Exercises
A) Please write out the stretch from "Pieper touches on" through "creativity, ideals, etc.?" in the post on man's openness to the world.
B) In the post on man's openness to the world, what does Thomas say the spiritual soul possesses because it can know the essences of things?

Thursday, May 09, 2024

Open for Isness

Man is the great exception to animal nature, being that he is not limited to the senses and enclosed in instinct. Now, how to account for this aberration, and does it make him superior to the beasts, or in a way more pathetic?

As we have been saying in recent posts, man is -- somehow -- open to the world, to the whole of being, but is this openness a purely negative thing, like freedom in the absence of a telos or intelligence in the absence of truth? 

If so, then the existentialists are correct -- just as freedom equates to nothingness, so too does our "openness" reduce to a cosmic fluke with no sufficient reason. 

Pieper touches on this possibility in Living the Truth, citing a certain philosopher who
misinterprets man's openness to the world as an expression, even a consequence, of man's organic imperfection and a "lack of specific natural means" and so as a "basically negative reality."
This is something I touched on in my own way in the Book. Supposing there is a natural explanation for our freedom and openness, why should it be that the resultant "space" isn't empty, but rather, is full of objective values -- of truth, beauty, goodness, language, creativity, ideals, etc.?

Why do we discover things in this space, and not simply imagine them? 

Well, I suppose that's a question for those sub-philosophers who insist that the open intellect is not ordered to objective realities, but rather, enclosed in its own structures and categories. Such thinking essentially deploys transcendence in order to deny transcendence. 

Rather than being a mistake or a fluke, Thomas maintains that "The spiritual soul is the most perfect soul of all," and that, "being able to know the essences of things, [it] possesses a potency unto the infinite." 

Other animals are constrained by "specific instinctive attitudes or with specific endowments for defense or protection," which may make man look comparatively bereft. But in place of the specific, we specialize in  generality, so to speak, for
man is naturally endowed with reason and furnished with hands, which together are the ultimate tools of all tools, allowing man to fashion instruments of any kind and for an infinity of purposes.

Again, the point is that this human space isn't empty but filled with interesting stuff -- essences, universals, transcendentals, logic, mathematics, beauty, science, history, necessary metaphysical truths, et al. What a place, and what a privilege!

Nor does it ever run short of interesting stuff, which is another feature of this space. Rather than just wanting to know what we need in order to survive and reproduce, we want to know it all. We have an unlimited desire to know everything there is to know about everything there is, or in other words, are ordered to the infinite object, O.

Data section
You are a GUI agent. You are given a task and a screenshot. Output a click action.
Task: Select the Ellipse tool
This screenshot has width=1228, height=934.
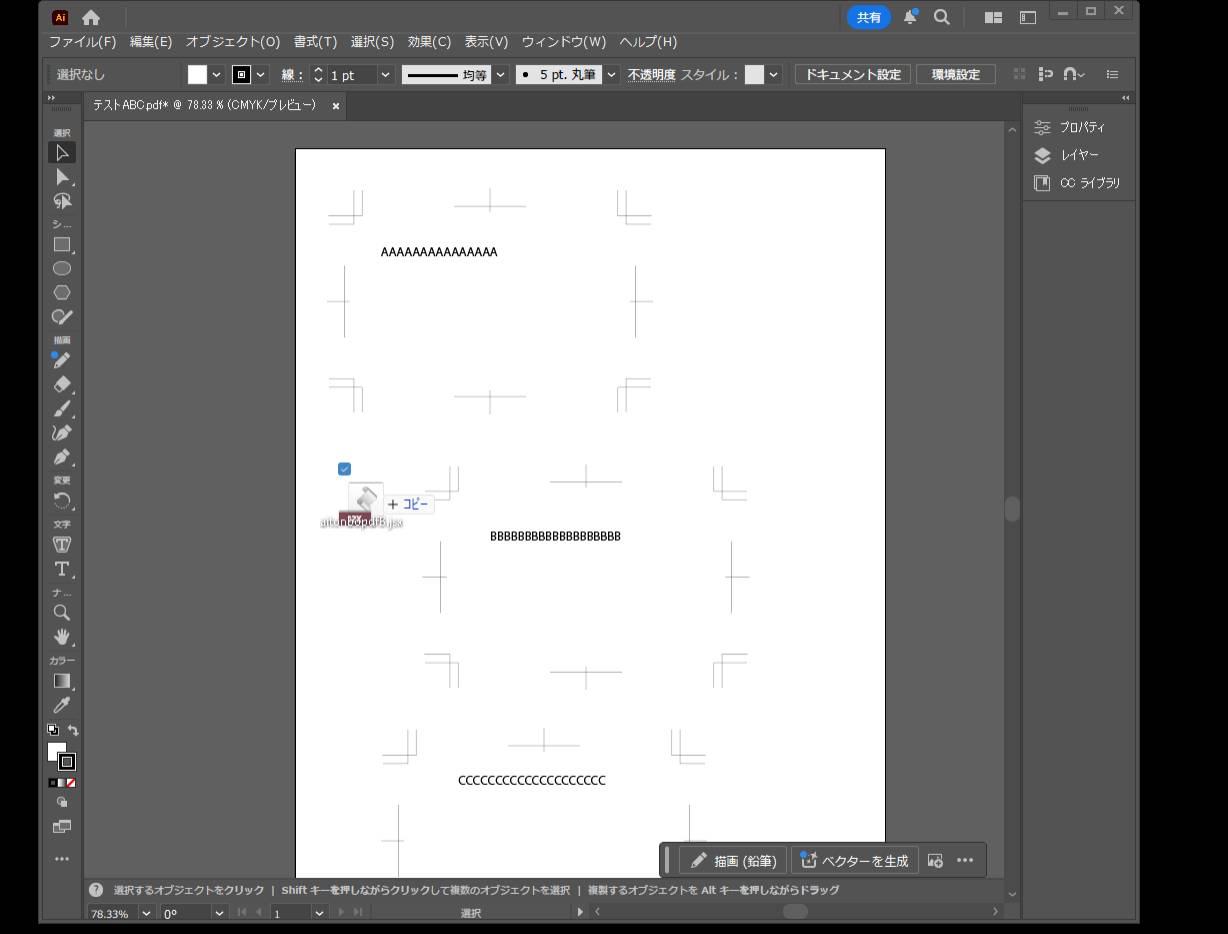62,269
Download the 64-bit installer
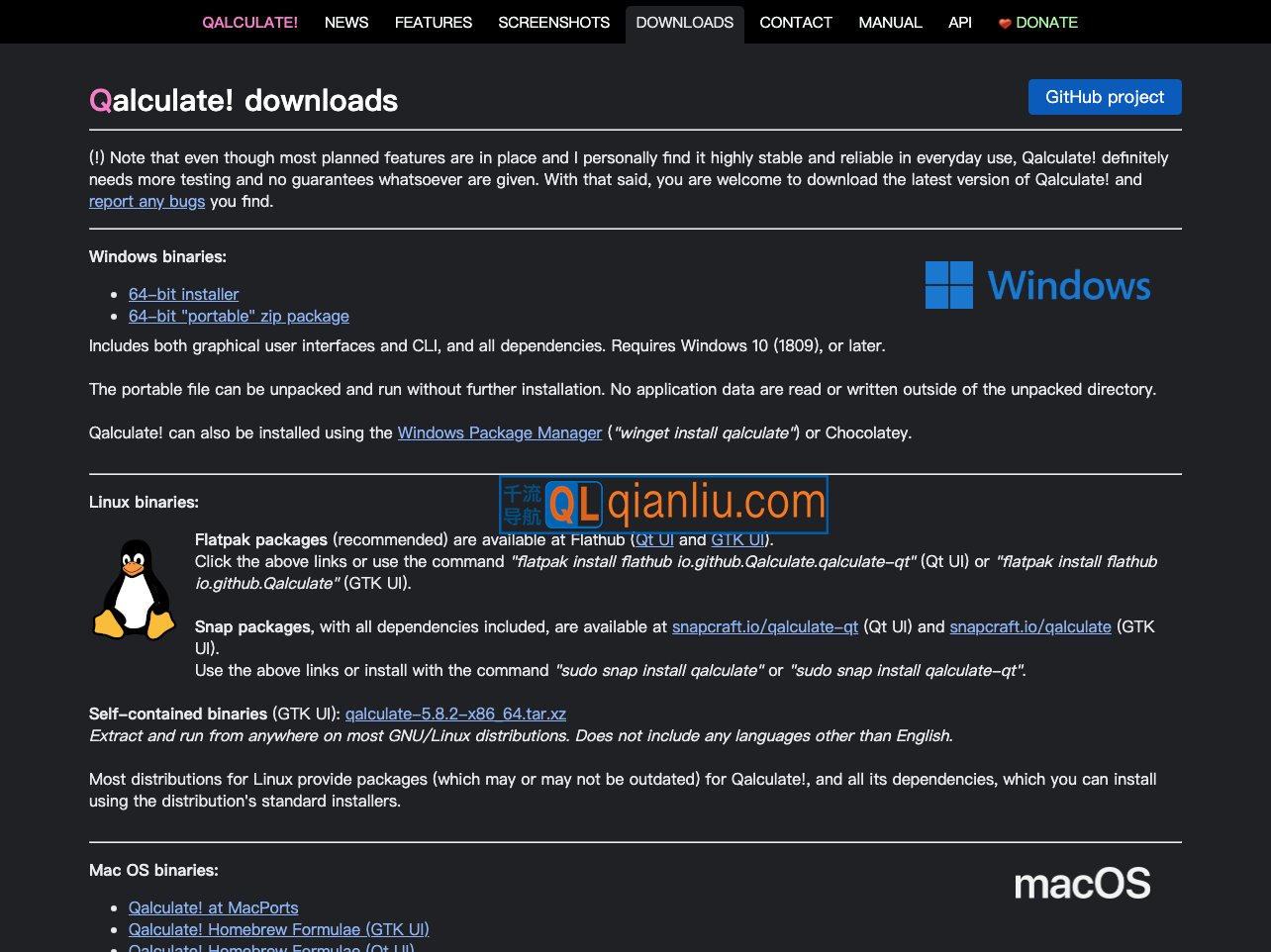The height and width of the screenshot is (952, 1271). click(183, 294)
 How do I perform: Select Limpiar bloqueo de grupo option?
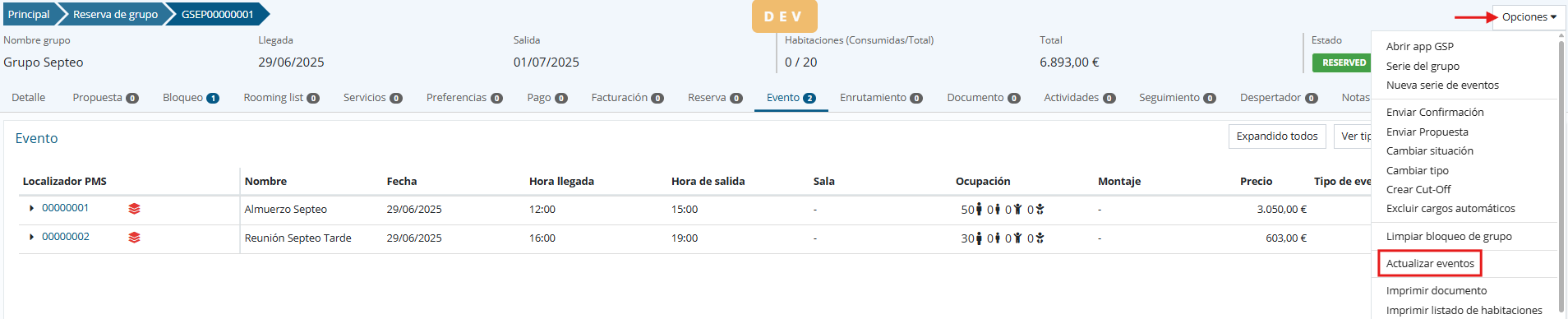pyautogui.click(x=1449, y=236)
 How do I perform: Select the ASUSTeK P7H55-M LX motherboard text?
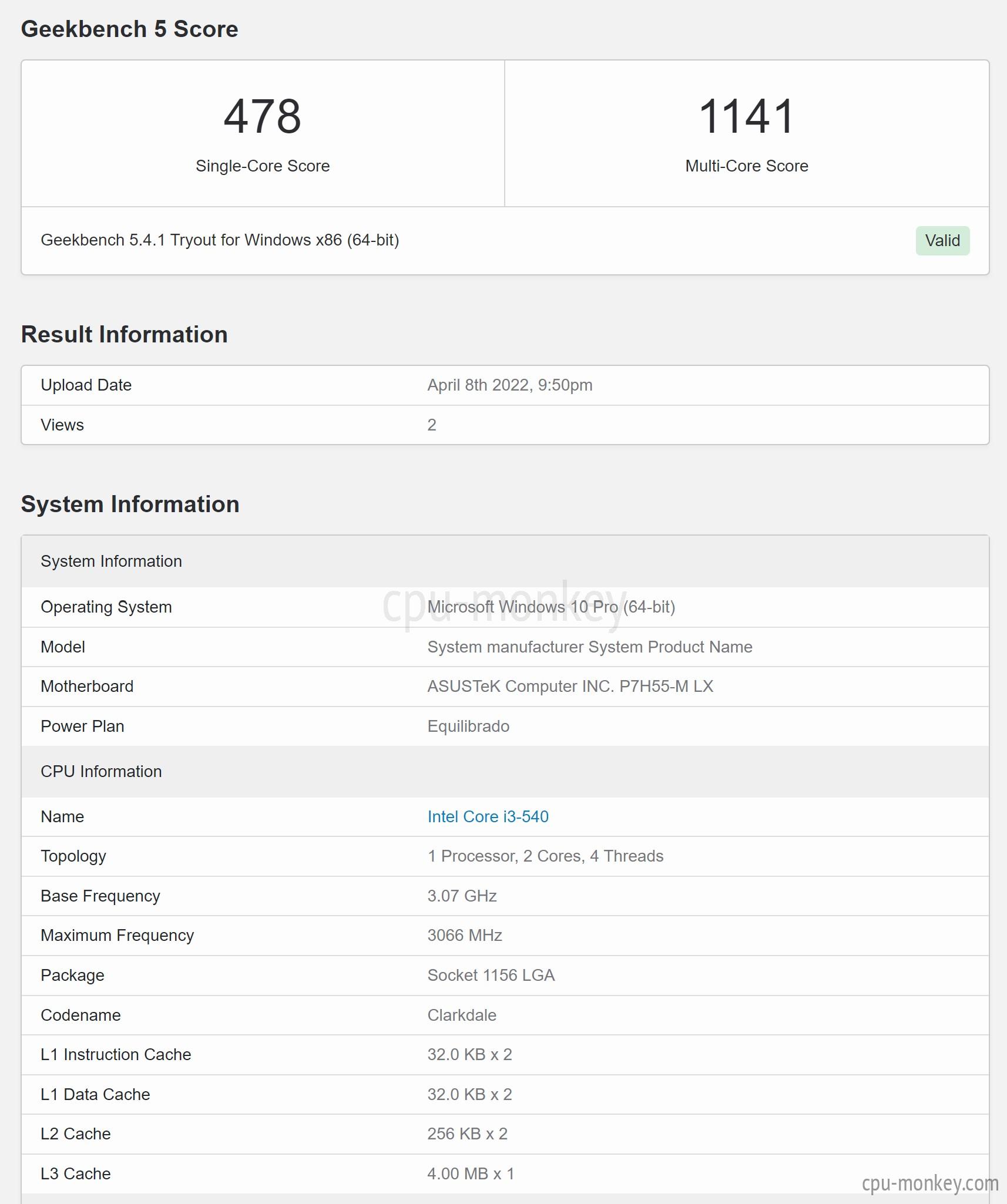570,686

Final results
A)
Pieper touches on this possibility in Living the Truth, citing a certain philosopher who
misinterprets man's openness to the world as an expression, even a consequence, of man's organic imperfection and a "lack of specific natural means" and so as a "basically negative reality."
This is something I touched on in my own way in the Book. Supposing there is a natural explanation for our freedom and openness, why should it be that the resultant "space" isn't empty, but rather, is full of objective values -- of truth, beauty, goodness, language, creativity, ideals, etc.?

B) A potency unto the infinite.